_Dataset content_
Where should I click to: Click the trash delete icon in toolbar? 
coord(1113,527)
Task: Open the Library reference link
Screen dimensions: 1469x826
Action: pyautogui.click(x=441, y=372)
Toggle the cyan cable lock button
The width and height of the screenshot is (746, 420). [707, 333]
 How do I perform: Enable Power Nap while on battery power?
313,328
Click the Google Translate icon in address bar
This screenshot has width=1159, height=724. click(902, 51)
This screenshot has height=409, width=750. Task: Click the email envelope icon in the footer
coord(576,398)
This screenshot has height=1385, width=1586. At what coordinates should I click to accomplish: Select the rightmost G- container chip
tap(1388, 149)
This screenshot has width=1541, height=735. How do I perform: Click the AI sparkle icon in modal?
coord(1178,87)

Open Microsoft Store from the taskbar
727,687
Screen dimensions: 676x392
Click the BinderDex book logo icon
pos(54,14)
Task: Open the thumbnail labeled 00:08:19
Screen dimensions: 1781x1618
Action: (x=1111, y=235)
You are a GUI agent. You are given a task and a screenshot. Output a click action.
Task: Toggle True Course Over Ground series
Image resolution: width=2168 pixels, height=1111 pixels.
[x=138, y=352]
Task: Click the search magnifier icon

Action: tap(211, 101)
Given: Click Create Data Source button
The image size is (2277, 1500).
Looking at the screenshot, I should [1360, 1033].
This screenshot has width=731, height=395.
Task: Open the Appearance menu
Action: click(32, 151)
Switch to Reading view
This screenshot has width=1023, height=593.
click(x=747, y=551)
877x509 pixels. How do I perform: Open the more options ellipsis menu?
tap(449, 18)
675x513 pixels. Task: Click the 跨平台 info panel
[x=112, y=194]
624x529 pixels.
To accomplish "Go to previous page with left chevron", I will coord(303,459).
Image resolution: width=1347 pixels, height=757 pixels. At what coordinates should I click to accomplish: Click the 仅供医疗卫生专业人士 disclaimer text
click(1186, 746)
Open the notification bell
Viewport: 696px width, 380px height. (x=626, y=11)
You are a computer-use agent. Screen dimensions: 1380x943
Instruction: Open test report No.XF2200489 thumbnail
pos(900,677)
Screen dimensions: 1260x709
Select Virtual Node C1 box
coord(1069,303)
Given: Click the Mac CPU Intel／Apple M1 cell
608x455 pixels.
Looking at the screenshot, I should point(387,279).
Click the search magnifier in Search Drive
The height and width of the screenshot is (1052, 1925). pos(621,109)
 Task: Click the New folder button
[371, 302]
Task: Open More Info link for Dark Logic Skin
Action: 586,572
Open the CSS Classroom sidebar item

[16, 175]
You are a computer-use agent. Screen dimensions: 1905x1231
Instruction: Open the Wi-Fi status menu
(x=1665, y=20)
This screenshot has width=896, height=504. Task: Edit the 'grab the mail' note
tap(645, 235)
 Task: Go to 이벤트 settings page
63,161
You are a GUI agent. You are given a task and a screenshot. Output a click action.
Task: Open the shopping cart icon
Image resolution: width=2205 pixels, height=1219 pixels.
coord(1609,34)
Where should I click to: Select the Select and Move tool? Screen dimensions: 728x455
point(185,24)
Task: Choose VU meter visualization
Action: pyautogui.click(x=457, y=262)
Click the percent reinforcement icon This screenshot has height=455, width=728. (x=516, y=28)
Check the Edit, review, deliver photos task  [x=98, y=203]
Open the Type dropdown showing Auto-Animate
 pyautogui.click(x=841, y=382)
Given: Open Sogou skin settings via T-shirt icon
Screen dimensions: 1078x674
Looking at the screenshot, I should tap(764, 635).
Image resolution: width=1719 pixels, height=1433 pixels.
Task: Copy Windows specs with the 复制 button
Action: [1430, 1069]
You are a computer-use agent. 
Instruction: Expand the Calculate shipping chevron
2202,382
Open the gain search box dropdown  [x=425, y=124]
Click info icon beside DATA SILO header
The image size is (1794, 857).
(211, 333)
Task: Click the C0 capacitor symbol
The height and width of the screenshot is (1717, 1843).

_Directions for this task_
Write the records out again, character for character.

_Your solution_
Where should I click to: Click the trash delete icon in toolbar? 
coord(1113,527)
Task: Open the Library reference link
Screen dimensions: 1469x826
Action: pyautogui.click(x=441, y=372)
Toggle the cyan cable lock button
The width and height of the screenshot is (746, 420). [707, 333]
 How do I perform: Enable Power Nap while on battery power?
313,328
Click the Google Translate icon in address bar
This screenshot has width=1159, height=724. click(902, 51)
This screenshot has height=409, width=750. Task: Click the email envelope icon in the footer
coord(576,398)
This screenshot has height=1385, width=1586. At what coordinates should I click to accomplish: Select the rightmost G- container chip
tap(1388, 149)
This screenshot has width=1541, height=735. How do I perform: Click the AI sparkle icon in modal?
coord(1178,87)

Open Microsoft Store from the taskbar
727,687
Screen dimensions: 676x392
Click the BinderDex book logo icon
pos(54,14)
Task: Open the thumbnail labeled 00:08:19
Screen dimensions: 1781x1618
Action: (x=1111, y=235)
You are a GUI agent. You are given a task and a screenshot. Output a click action.
Task: Toggle True Course Over Ground series
Image resolution: width=2168 pixels, height=1111 pixels.
[x=138, y=352]
Task: Click the search magnifier icon

Action: tap(211, 101)
Given: Click Create Data Source button
The image size is (2277, 1500).
Looking at the screenshot, I should [1360, 1033].
This screenshot has width=731, height=395.
Task: Open the Appearance menu
Action: click(32, 151)
Switch to Reading view
This screenshot has width=1023, height=593.
click(x=747, y=551)
877x509 pixels. How do I perform: Open the more options ellipsis menu?
tap(449, 18)
675x513 pixels. Task: Click the 跨平台 info panel
[x=112, y=194]
624x529 pixels.
To accomplish "Go to previous page with left chevron", I will coord(303,459).
Image resolution: width=1347 pixels, height=757 pixels. At what coordinates should I click to accomplish: Click the 仅供医疗卫生专业人士 disclaimer text
click(1186, 746)
Open the notification bell
Viewport: 696px width, 380px height. (x=626, y=11)
You are a computer-use agent. Screen dimensions: 1380x943
Instruction: Open test report No.XF2200489 thumbnail
pos(900,677)
Screen dimensions: 1260x709
Select Virtual Node C1 box
coord(1069,303)
Given: Click the Mac CPU Intel／Apple M1 cell
608x455 pixels.
Looking at the screenshot, I should point(387,279).
Click the search magnifier in Search Drive
The height and width of the screenshot is (1052, 1925). pos(621,109)
 Task: Click the New folder button
[371, 302]
Task: Open More Info link for Dark Logic Skin
Action: 586,572
Open the CSS Classroom sidebar item

[16, 175]
You are a computer-use agent. Screen dimensions: 1905x1231
Instruction: Open the Wi-Fi status menu
(x=1665, y=20)
This screenshot has width=896, height=504. Task: Edit the 'grab the mail' note
tap(645, 235)
 Task: Go to 이벤트 settings page
63,161
You are a GUI agent. You are given a task and a screenshot. Output a click action.
Task: Open the shopping cart icon
Image resolution: width=2205 pixels, height=1219 pixels.
coord(1609,34)
Where should I click to: Select the Select and Move tool? Screen dimensions: 728x455
point(185,24)
Task: Choose VU meter visualization
Action: pyautogui.click(x=457, y=262)
Click the percent reinforcement icon This screenshot has height=455, width=728. (x=516, y=28)
Check the Edit, review, deliver photos task  [x=98, y=203]
Open the Type dropdown showing Auto-Animate
 pyautogui.click(x=841, y=382)
Given: Open Sogou skin settings via T-shirt icon
Screen dimensions: 1078x674
Looking at the screenshot, I should tap(764, 635).
Image resolution: width=1719 pixels, height=1433 pixels.
Task: Copy Windows specs with the 复制 button
Action: [1430, 1069]
You are a computer-use agent. 
Instruction: Expand the Calculate shipping chevron
2202,382
Open the gain search box dropdown  [x=425, y=124]
Click info icon beside DATA SILO header
The image size is (1794, 857).
(211, 333)
Task: Click the C0 capacitor symbol
The height and width of the screenshot is (1717, 1843).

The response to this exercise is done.